* _Assigned task_: The entries that follow include a run beginning at the line with "497x257 pixels." and ending at the line with "Given: Click the 25 label on the x-axis"; restate that run word for word and leave the rest out.

---+---

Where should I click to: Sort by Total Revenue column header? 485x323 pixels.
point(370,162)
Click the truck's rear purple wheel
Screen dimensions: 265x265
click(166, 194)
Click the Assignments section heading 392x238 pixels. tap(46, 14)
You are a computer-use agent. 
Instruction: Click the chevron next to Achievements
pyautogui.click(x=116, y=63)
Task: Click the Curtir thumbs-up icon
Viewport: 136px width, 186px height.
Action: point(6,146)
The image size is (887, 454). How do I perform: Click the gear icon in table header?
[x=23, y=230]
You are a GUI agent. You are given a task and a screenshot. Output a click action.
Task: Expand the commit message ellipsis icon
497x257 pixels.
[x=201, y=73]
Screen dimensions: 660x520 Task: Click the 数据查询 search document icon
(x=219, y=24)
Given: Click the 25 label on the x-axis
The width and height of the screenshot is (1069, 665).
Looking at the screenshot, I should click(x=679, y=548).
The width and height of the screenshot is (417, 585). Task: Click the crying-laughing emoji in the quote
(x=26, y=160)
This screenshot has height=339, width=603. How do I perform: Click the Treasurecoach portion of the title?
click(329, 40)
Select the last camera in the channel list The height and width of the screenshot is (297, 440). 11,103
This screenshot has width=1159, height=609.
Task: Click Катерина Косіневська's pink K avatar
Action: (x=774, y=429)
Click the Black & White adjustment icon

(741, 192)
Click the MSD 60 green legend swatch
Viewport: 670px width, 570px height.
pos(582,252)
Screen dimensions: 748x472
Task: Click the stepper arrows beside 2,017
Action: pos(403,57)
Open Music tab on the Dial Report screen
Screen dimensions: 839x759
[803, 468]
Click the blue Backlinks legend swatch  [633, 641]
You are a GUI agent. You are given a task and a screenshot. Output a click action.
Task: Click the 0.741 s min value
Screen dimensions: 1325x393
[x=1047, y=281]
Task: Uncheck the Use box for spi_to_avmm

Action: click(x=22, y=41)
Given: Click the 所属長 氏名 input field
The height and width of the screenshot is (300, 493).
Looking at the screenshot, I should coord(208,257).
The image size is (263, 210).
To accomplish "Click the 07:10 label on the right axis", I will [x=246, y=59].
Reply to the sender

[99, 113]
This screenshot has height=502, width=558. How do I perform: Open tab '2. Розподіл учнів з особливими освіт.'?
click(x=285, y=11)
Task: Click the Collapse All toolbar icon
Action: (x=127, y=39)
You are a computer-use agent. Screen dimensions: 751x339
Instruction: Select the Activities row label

---+---

* _Response_:
497x257 pixels.
[x=201, y=73]
Screen dimensions: 660x520 Task: Click the 数据查询 search document icon
(x=219, y=24)
Given: Click the 25 label on the x-axis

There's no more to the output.